Boston College, whose campus is split between Newton and Boston, pays the City of Boston $261,000 annually, a total that trails some other colleges in Boston. Boston University pays $4.6 million, and an additional $3.5 million in property taxes, while Harvard pays $1.8 million a year for its Boston facilities, city officials said.

Boston College officials today said they were willing to discuss the mayor's request as the city review of the expansion plan moves forward. "Boston College is happy to have discussions with the mayor on these matters and looks forward to doing so," said college spokesman Jack Dunn. Dunn said such discussions would probably take place later this summer, when the college and city negotiate a community benefits package around the proposed expansion.

Dunn defended the college's level of community support, saying the college provides more than $5 million worth of community service to Boston and Newton.

"In terms of community benefits, Boston College is among the most generous colleges and universities in the city," Dunn said. Dunn added that the mayor "has a friend in Boston College," and that reports of tensions between the two sides were "overblown."
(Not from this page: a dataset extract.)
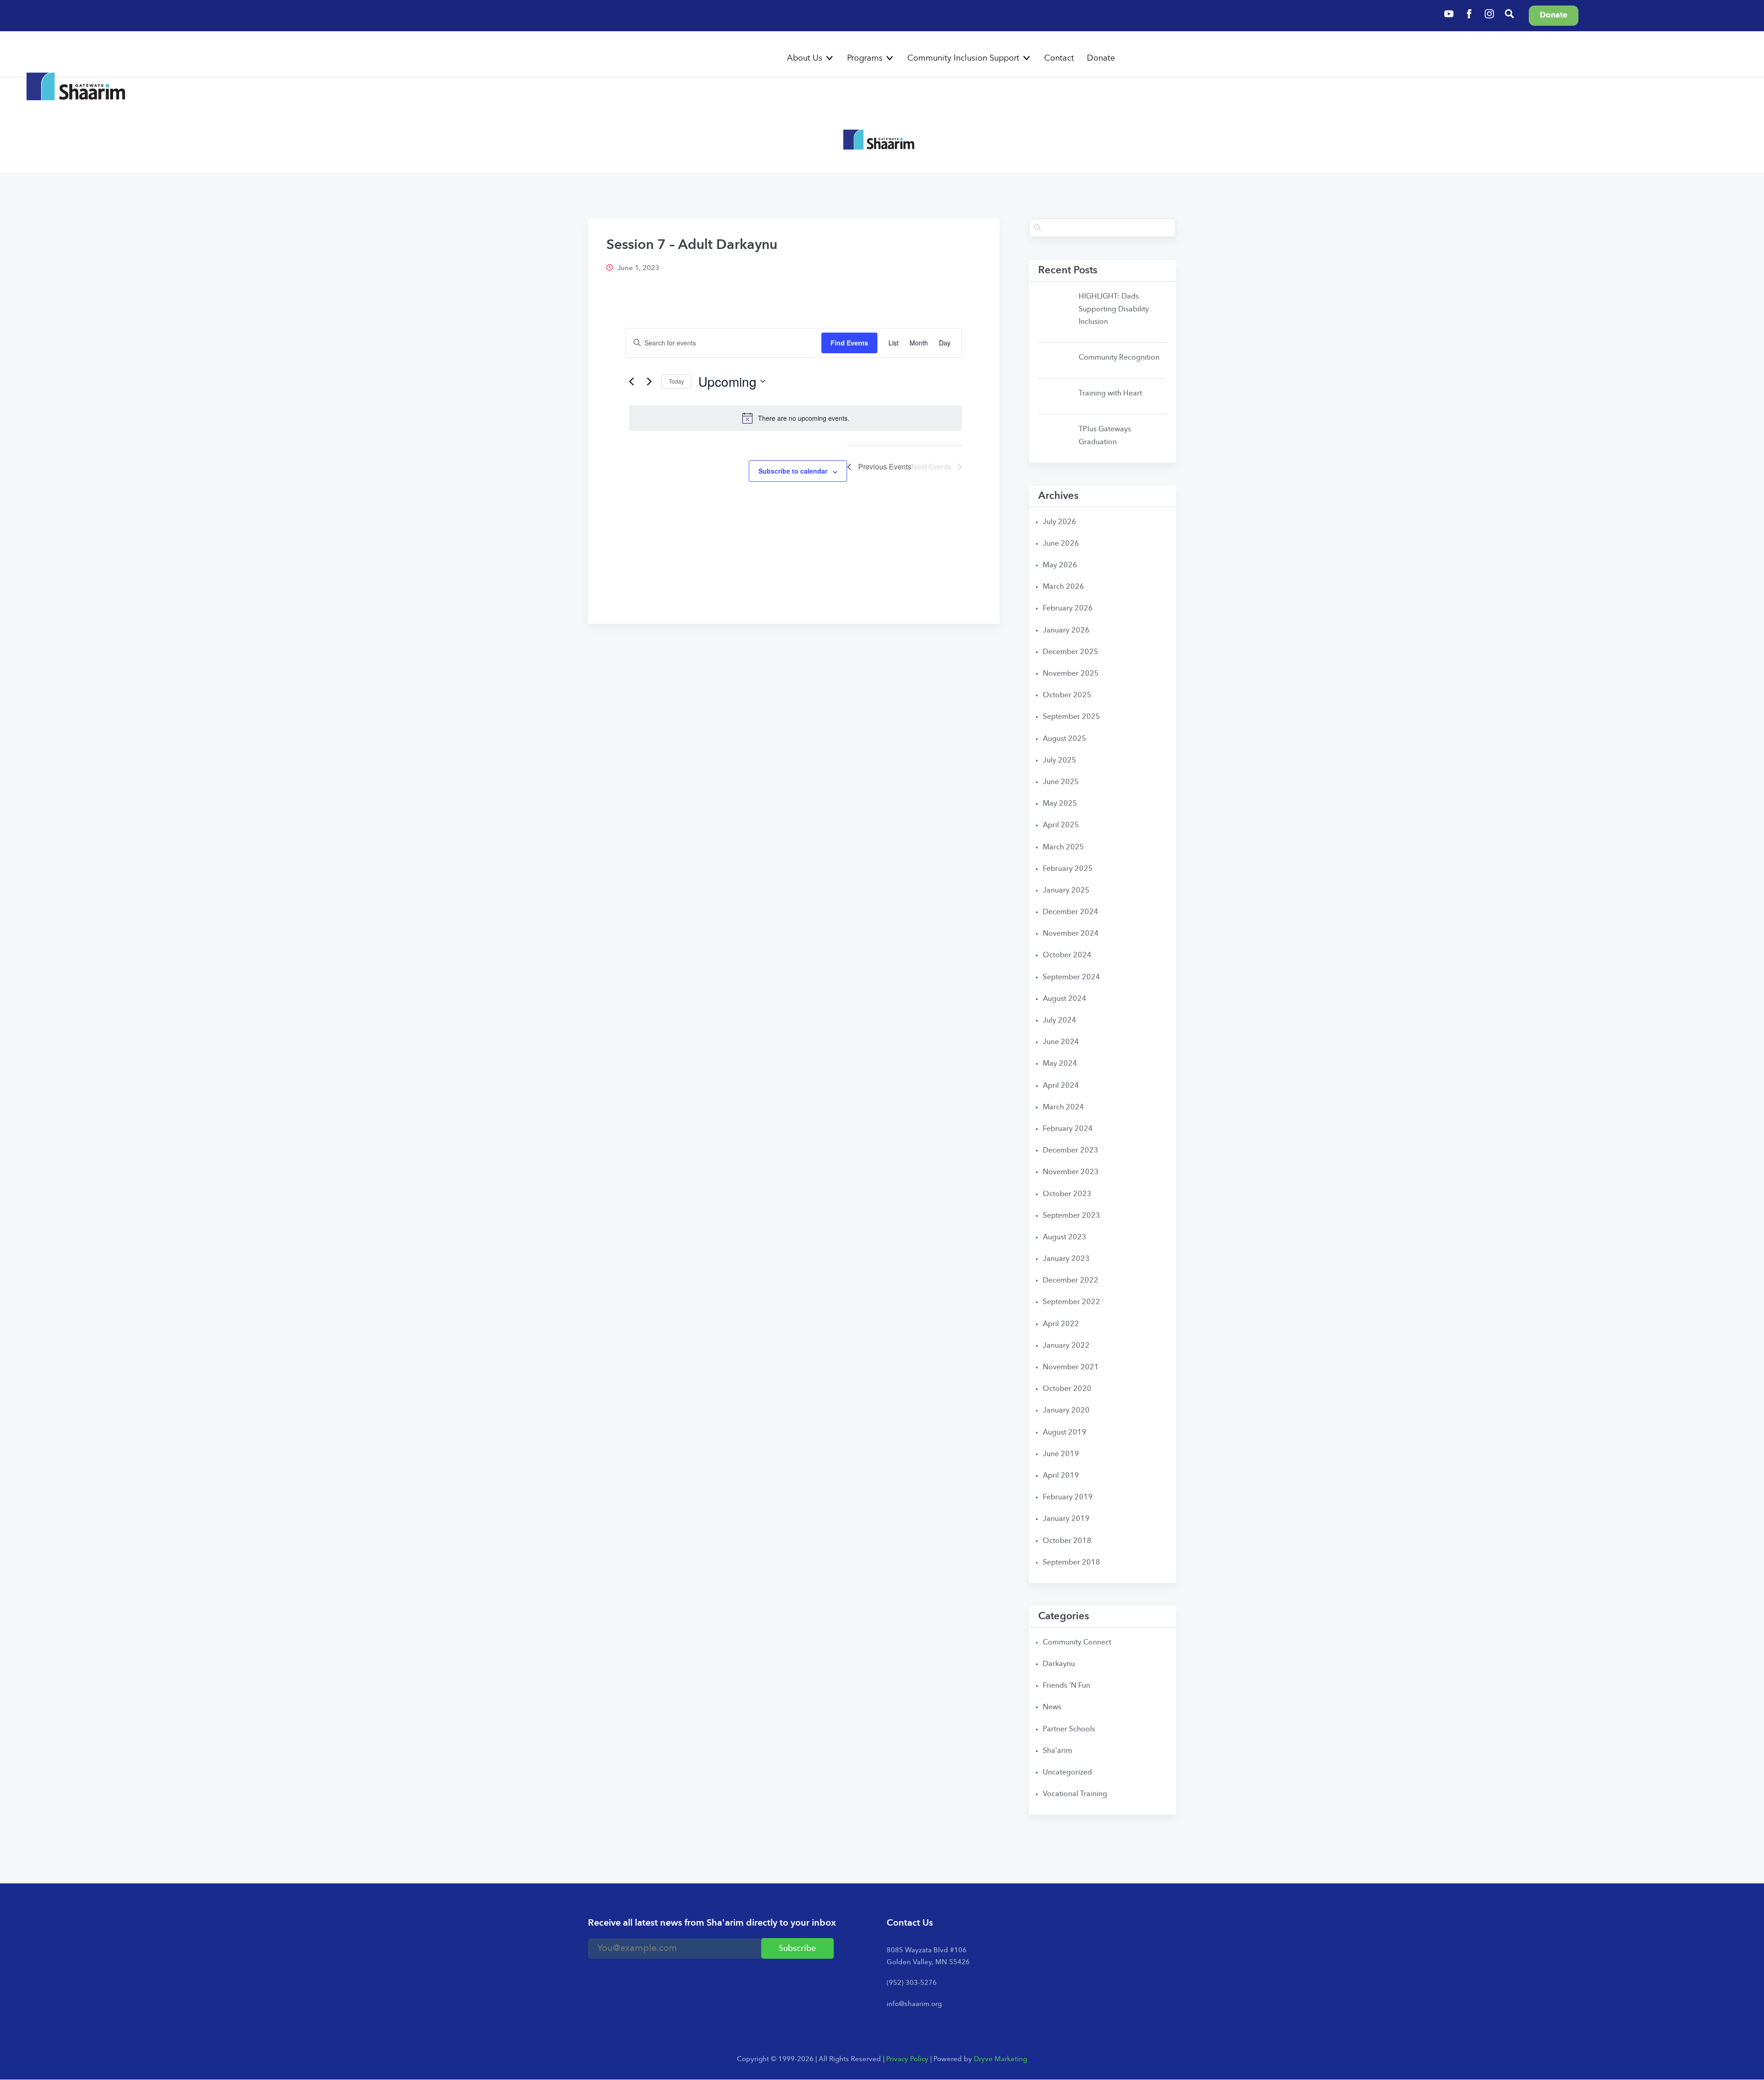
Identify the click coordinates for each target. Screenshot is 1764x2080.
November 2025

The growing friction between the college and Menino is more than political posturing. BC's plan, which it describes as critical to its future, needs the approval of the Boston Redevelopment Authority, whose board is stacked with Menino appointees.

Menino has also expressed frustration over the college's recent efforts to have alumni contact city officials and state representatives to register their support for the expansion. Menino said the lobbying efforts were premature because the plan was only recently filed for official city review.

Most colleges reimburse their host communities for the cost of municipal services and for lost tax revenue on their property, often vast amounts of valuable land. In Boston, colleges typically provide additional community benefit packages in negotiations over their expansion plans.

Earlier this year, for example, Harvard, which is proposing a $1 billion science center in Allston, agreed to pay $24 million in community benefits.

Newton Mayor David Cohen recently announced that he plans to approach BC officials about increasing their payments, now $100,000 a year. Jeremy Solomon, director of policy and communications for the city, said the city's fiscal struggles following the rejection of a $12 million tax measure are prompting the move.

"It's clear we need to explore every revenue opportunity out there," he said, noting that the payments had not increased in a decade. The college does contribute to Newton in a variety of indirect ways, such as community service and free courses for city employees, Solomon added. BC's long-range expansion plan includes four new academic buildings in Newton.

Earlier this year, legislators asked state finance officials to study a plan that would impose a 2.5 percent annual assessment on colleges with endowments exceeding $1 billion. Supporters said deep-pocketed colleges were not giving enough of their tax-free fortunes back to the community.

College officials say the addition of housing for almost 1,300 students, including new dormitories on its Brighton campus across Commonwealth Avenue, will dramatically reduce neighborhood complaints over disruptive students. The college also plans to restrict undergraduates from renting apartments in one- or two-family houses in Allston-Brighton and Newton.

Neighbors strongly prefer that Boston College restrict new dormitories to its main campus, but many are thrilled by the college's campaign to provide university housing for all its undergraduates. Additional dorms, they hope, will cut down on the number of students living off-campus, whom they blame for many loud, late-night parties.